Thrombophilic Polymorphisms and Intrauterine Growth Restriction

Abstract

The relationship between thrombophilic polymorphisms and intrauterine growth restriction remains unclear. Whereas a subset of these polymorphisms have received some attention, others have not. We conducted a case-control study of 493 cases of intrauterine growth restriction (birthweight less than the 10th percentile for gestational age and sex) and 472 controls (greater than the 10th percentile). We also conducted a family study including approximately 250 case trios (affected newborn, mother, and father) for each studied gene. Plasminogen activator inhibitor-1(PAI-1) 4G/5G and Factor XIII Val134Leu variants were compared between maternal and newborn cases and controls.

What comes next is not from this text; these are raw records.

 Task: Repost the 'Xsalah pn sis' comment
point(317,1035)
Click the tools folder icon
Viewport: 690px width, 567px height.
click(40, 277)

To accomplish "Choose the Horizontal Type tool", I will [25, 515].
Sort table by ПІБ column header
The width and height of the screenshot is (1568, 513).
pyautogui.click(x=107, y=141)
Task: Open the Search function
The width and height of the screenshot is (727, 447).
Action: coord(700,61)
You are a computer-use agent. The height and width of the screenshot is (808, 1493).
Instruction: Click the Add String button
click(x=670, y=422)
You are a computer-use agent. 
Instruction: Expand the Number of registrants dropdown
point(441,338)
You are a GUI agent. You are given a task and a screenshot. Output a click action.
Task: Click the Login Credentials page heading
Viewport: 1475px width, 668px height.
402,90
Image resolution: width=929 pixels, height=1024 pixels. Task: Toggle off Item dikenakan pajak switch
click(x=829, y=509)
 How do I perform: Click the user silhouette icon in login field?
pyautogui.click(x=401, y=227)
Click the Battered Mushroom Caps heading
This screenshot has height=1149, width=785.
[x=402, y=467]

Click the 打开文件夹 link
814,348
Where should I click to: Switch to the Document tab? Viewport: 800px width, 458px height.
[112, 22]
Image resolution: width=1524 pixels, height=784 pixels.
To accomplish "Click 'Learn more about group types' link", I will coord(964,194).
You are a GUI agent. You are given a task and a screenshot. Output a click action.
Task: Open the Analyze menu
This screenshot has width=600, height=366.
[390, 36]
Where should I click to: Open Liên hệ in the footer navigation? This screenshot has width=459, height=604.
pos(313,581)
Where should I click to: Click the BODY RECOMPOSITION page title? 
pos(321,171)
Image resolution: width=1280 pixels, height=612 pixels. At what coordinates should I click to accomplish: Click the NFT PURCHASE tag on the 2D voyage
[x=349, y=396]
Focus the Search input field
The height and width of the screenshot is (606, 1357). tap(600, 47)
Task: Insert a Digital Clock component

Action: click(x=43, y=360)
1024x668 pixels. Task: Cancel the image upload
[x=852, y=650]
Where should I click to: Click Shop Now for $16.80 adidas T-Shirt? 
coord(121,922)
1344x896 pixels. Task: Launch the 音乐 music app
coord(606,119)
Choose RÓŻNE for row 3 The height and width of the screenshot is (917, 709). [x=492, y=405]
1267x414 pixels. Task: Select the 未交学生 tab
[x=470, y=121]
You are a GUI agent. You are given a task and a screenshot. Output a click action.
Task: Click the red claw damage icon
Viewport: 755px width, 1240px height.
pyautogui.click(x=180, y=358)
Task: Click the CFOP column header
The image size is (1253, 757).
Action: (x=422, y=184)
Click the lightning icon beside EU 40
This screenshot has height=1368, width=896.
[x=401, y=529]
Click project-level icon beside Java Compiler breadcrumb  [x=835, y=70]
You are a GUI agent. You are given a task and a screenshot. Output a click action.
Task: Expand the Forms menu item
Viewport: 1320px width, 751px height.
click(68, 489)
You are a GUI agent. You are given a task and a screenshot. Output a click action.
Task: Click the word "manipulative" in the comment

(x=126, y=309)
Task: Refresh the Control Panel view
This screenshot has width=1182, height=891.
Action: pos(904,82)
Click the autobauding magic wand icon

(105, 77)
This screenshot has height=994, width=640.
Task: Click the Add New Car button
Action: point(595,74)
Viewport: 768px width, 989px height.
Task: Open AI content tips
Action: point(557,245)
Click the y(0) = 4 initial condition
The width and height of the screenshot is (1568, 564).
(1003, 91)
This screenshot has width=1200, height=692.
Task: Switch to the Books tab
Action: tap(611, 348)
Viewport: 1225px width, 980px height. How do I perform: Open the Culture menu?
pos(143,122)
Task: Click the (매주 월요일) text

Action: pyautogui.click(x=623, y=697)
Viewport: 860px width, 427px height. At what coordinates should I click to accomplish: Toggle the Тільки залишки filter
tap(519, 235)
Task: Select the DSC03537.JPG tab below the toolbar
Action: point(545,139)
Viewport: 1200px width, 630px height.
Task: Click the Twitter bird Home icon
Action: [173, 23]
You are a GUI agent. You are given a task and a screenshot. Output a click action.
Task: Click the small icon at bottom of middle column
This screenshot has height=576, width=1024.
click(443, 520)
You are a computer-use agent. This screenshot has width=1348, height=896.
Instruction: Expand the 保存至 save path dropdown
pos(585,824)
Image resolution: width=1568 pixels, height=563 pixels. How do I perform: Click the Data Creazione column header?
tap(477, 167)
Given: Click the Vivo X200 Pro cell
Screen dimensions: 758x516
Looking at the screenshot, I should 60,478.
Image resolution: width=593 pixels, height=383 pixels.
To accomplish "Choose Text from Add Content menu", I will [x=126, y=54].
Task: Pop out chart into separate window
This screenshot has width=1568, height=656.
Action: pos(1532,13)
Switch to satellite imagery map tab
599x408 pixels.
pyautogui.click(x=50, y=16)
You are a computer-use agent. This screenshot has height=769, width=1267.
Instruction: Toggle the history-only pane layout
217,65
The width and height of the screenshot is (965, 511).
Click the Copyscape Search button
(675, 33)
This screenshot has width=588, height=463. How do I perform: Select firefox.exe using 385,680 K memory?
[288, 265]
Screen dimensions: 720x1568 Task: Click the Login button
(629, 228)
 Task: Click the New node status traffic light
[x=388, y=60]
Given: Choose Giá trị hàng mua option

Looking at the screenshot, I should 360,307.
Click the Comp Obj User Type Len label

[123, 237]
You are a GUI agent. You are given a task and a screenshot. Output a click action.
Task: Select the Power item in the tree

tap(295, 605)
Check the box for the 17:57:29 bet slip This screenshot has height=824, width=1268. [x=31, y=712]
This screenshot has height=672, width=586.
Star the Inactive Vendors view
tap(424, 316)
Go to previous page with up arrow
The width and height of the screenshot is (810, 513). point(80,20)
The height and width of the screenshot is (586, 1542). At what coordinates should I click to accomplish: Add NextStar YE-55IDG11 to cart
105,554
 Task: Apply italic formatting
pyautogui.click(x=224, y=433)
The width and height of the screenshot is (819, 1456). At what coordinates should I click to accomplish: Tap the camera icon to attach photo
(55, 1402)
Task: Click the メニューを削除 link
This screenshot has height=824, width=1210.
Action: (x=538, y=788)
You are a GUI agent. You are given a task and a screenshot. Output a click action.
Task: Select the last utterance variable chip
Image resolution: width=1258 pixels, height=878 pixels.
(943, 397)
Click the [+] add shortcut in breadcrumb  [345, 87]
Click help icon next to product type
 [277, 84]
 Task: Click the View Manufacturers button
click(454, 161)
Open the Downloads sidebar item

Relative risks for newborn and maternal PAI-1 and Factor XIII genotypes in case trios were estimated using a log-linear model. Transmission of MTHFR C677T and 1298C haplotypes was analyzed in case trios, and the estimated haplotype distribution compared between cases and controls. Finally, we explored pairwise gene-gene interactions between all measured polymorphisms, including Factor V Leiden G1691A and Prothrombin G20210A. PAI-1 and Factor XIII polymorphisms were not associated with an increased risk of intrauterine growth restriction in the case-control analysis, and the case-parent analysis showed no newborn or maternal excess genotype relative risk. No excess transmission of the MTHFR haplotypes was observed in case newborns, and the distribution of MTHFR haplotypes was similar between cases and controls. Some results were suggestive of interactions between genes. Overall, there seems to be little or no indication that thrombophilic genes, at least individually, have an effect on intrauterine growth restriction.